- [Instruction] Render the lines of the entries below as a numbered list, skipping any blank lines and leaving the pictures out of your answer.
┌──
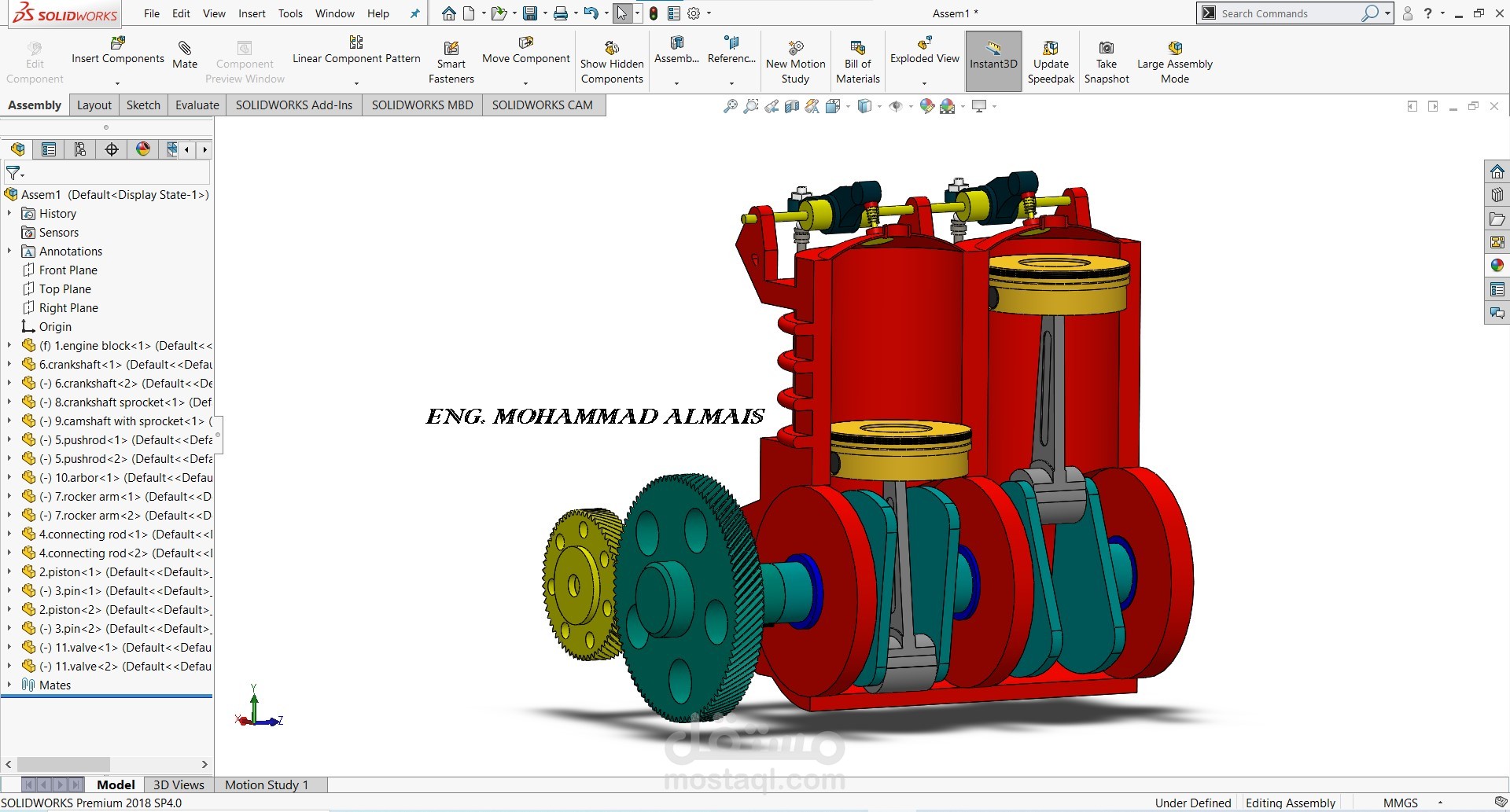Screen dimensions: 1510x812
Task: Toggle Instant3D off
Action: click(x=993, y=61)
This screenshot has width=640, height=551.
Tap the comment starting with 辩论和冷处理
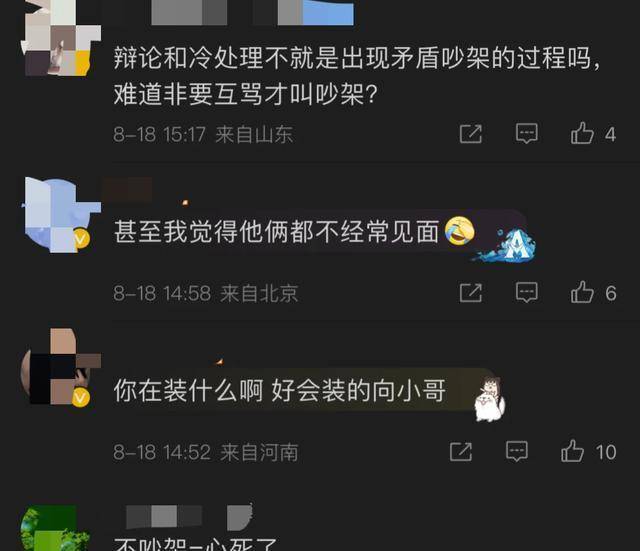[357, 76]
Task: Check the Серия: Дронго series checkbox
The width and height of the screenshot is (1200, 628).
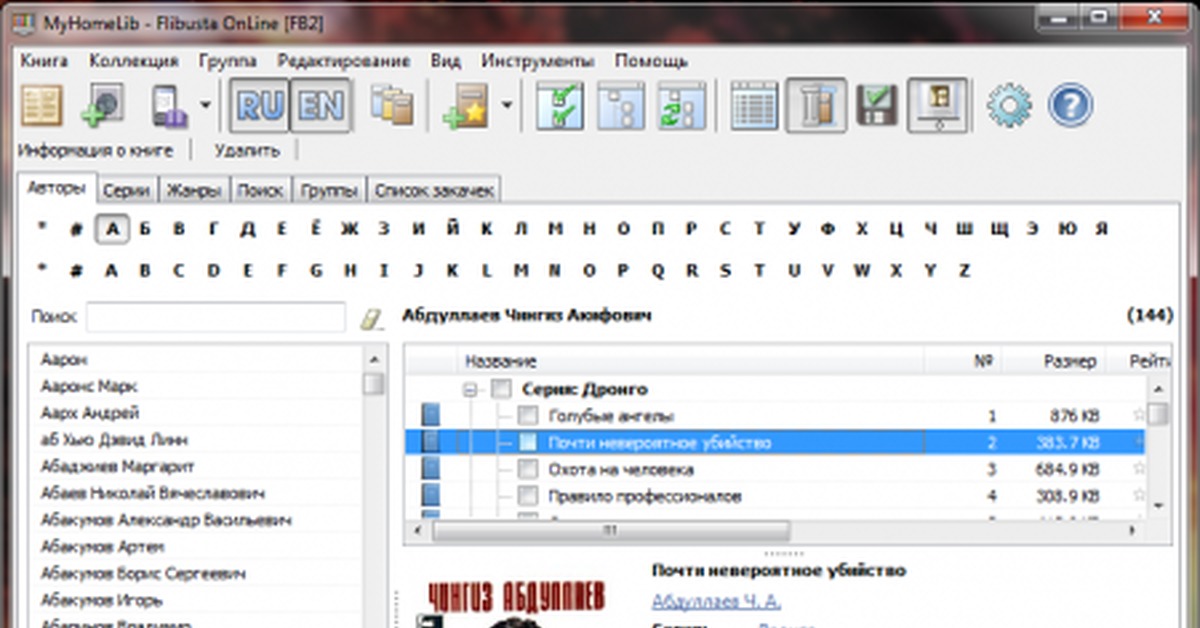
└──
- [Reply to the task]
1. Screen dimensions: 1510x812
2. Task: Toggle Instant3D off
3. Action: click(x=993, y=61)
4. This screenshot has width=640, height=551.
5. Tap the comment starting with 辩论和冷处理
6. [357, 76]
7. Task: Check the Серия: Дронго series checkbox
8. The width and height of the screenshot is (1200, 628).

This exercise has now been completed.